We really are having too much say over others lives and it is really disturbing.

EveryDayIsADuvetDay · 07/04/2020 17:56

Put the note back saying “stop spreading disease and hysteria”

alternatively:

"Stop trying to bully people, spreading disease and hysteria with your ill thought out actions.
Many people consider this kind of behaviour is pointless and chavvy; do what you want, but how do you think a vulnerable person staying indoors for a 12 week period would feel on receiving a nasty little note like this?"

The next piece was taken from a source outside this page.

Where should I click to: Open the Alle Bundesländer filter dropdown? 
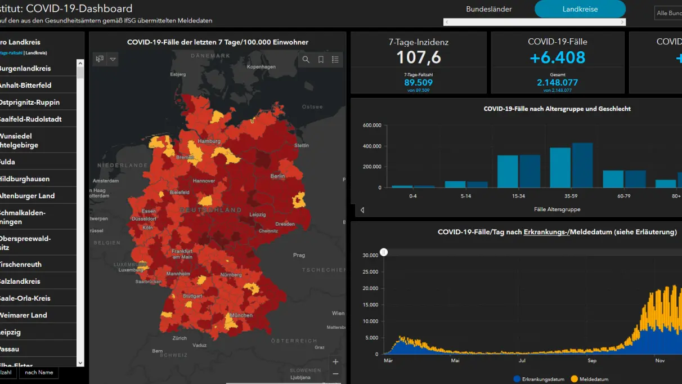click(668, 13)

nzginge86 · 07/04/2020 17:58

Ah a bit of community spirit by people who cant support the NHS in any other capacity and its met with such aggression and hostility!
I doubt it was a personal message to OP, but just a hopeful task for someone who feels at a loss right now.
And remember whilst you all moan that its bed time for your kids, lots of NHS staff are working around the clock away from their children to keep your friends and loved ones alive!
Bah humbug.

dustyparadeground · 07/04/2020 18:03

Virtue signalling

YouokHun · 07/04/2020 18:06

I had a passive aggressive reminder like that too, as presumably my absence has been noted both times. It was from the same neighbour who was just weeks ago telling everyone to #bekind. She’s is also a lynchpin of the volunteers in our village. Of course that is a great thing to do but it would be nice if she didn’t have to virtue signal at every opportunity and assume others are doing nothing because they’re not shouting about it. I have just lost a close relative and my DF is about to die and I can’t be with him so forgive me if I’m not fucking well clapping on demand! I do however, applaud the NHS at every chance and can’t thank the people in it for all they’re doing for my Dad and for everyone.

Stellamboscha · 07/04/2020 18:07

YANBU

tigerchilli · 07/04/2020 18:10

I worked as an RN for thirty years, It's what I signed up for. The patients seemed to like and trust me and I was good at my job. (or so I was told) That's all really.